Reactive oxygen species (ROS), including hydrogen peroxide (H2O2), are constantly generated as by-products of normal metabolic cellular pathways and can be overproduced in response to stress. In this study, we investigated ROS production and localization of H2O2 after salt (200 mM KCl) and osmotic (iso-osmotic sorbitol concentration) stress in the unicellular green alga Micrasterias. By means of the dye H2DCFDA and confocal laser scanning microscopy, most ROS production could be detected in KCl-treated cells when compared to sorbitol-exposed cells and controls. For ultrastructural detection of H2O2, CeCl3, which reacts with H2O2 and produces cerium perhydroxide deposits, has been used. Cerium was identified by transmission electron microscopy (TEM)-coupled electron energy loss spectroscopy (EELS) in organelles of KCl- and sorbitol-treated cells and in controls. Statistical measurements of the presence of the cerium M4,5 edge were performed in mitochondria, chloroplasts, cell walls, and cytoplasmic sites of five individual cells after each treatment. The most pronounced increase in H2O2 production was found in chloroplasts of KCl- and sorbitol-treated cells. This shows that the chloroplast reveals the strongest response in H2O2 production after stress induction in Micrasterias. Significant elevation of H2O2 production also occurred in mitochondria and cytoplasm, whereas H2O2 levels remained unchanged or even slightly decreased in cell walls of treated cells. Additionally, TEM micrographs and EELS analyses provided indirect evidence for an increased H2O2 production at the plasma membrane of KCl-treated cells, indicating an involvement of the plasma membrane NADPH oxidase in H2O2 generation.
In aerobic organisms, reactive oxygen species (ROS) are part of the normal cellular metabolism (Pinto et al. 2003) and are produced in higher amounts as by-products of some metabolic pathways such as electron flows in mitochondria and chloroplasts (de Pinto et al. 2006; Tipathi et al. 2009). However, under unfavorable conditions, an early reaction is an enhanced production of ROS such as H2O2 (Doke et al. 1996). ROS have a dual function in plant cells. At higher concentrations, they damage the cells; but at moderate levels, they help the cells to adapt to various forms of stress by induction of an antioxidant response (Apel and Hirt 2004; Mazel et al. 2004; de Pinto et al. 2006; Boka et al. 2007; Chen et al. 2009). Although ROS are key players in signal pathways of cell death in animals, their precise role in plant cell death is still not clear. Numerous studies show that experimental exposure of plant cells to different concentrations of H2O2 may induce different cell death pathways from apoptotic-like cell death to necrosis (e.g., Houot et al. 2001; Gechev and Hille 2005; Gechev et al. 2006; de Pinto et al. 2006). For example, Houot et al. (2001) observed various features of programmed cell death (PCD) in tobacco BY-2 cells depending on the amount of H2O2 added to the cultures. On the other hand, permanent ROS production at low levels does not induce cell death in tobacco cells (de Pinto et al. 2006) and may even increase cellular resistance in yeast (Costa and Moradas-Ferreira 2001).
· · · · · · ·
▶ _REQUIRED TASKS_:
1) In the text on hydrogen peroxide in Micrasterias, why was CeCl3 used? Answer in one to three sentences.
2) Please take the text on hydrogen peroxide in Micrasterias further, starting after its last sentence.

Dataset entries
· · · · · · ·
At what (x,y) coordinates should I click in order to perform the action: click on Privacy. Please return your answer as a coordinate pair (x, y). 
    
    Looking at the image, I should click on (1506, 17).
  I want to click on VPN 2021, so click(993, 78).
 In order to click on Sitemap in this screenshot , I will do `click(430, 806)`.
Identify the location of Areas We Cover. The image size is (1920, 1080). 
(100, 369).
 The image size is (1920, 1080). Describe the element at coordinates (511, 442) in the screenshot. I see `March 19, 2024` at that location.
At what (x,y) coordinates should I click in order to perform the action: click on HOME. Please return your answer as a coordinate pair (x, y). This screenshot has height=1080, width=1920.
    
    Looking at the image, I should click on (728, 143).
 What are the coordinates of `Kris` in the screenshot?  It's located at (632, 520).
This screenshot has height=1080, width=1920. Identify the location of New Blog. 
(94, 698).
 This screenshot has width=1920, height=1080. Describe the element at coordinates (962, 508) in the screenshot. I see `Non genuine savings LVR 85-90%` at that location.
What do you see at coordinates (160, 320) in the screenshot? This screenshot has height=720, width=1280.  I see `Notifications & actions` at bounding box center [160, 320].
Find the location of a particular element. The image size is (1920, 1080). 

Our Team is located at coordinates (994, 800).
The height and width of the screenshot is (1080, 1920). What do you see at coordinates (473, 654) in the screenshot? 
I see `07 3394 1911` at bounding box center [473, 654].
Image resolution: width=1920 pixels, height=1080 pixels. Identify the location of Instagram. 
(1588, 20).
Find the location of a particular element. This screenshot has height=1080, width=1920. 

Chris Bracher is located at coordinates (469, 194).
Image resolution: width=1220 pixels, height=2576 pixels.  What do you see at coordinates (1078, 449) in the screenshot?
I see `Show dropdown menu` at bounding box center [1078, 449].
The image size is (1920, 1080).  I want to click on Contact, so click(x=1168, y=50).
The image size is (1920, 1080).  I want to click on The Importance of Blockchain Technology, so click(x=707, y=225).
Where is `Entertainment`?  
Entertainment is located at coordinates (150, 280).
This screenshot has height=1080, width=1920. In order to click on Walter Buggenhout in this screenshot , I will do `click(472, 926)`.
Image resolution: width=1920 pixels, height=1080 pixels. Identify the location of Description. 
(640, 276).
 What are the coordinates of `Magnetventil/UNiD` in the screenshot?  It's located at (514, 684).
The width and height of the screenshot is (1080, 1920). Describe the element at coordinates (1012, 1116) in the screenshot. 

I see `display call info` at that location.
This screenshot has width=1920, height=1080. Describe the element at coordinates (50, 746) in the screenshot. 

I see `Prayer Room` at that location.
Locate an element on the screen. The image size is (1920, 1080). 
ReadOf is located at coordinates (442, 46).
· · · · · · ·
▶ _EXERCISE ANSWERS_:
1) CeCl3 reacts with H2O2 and produces cerium perhydroxide deposits. These deposits made it possible to detect H2O2 at the ultrastructural level. The cerium was then identified by TEM-coupled electron energy loss spectroscopy in organelles of treated cells and controls.

2)
The green alga Micrasterias, which has been used as cell biological model organism in numerous investigations, undergoes PCD upon treatment with H2O2 (Darehshouri et al. 2008). This is expressed in ultrastructural hallmarks such as slight chromatin condensation, deformation and disintegration of mitochondria, dilatation of cisternal rims of dictyosomes, as well as an increase in multivesicular bodies and in the number of endoplasmic reticulum (ER) compartments. Additionally, the activity of caspase-3 like enzymes is elevated, whereas photosynthetic activity drops down slightly.
Salt stress by increased osmolarity of the nutrient solution also causes marked ultrastructural alterations in Micrasterias and, at higher concentrations, inhibits or totally arrests cell division (Meindl et al. 1989). Induction of salt stress in Micrasterias by KCl leads to pronounced changes in organelle morphology and to formation of autophagosomes after long-term exposure (Affenzeller et al. 2009a, b). Both salt (KCl and NaCl) and osmotic (iso-osmotic sorbitol concentration) stress increase ROS production in Micrasterias cells and long-term salt stress evokes autophagic PCD (Affenzeller et al. 2009a, b).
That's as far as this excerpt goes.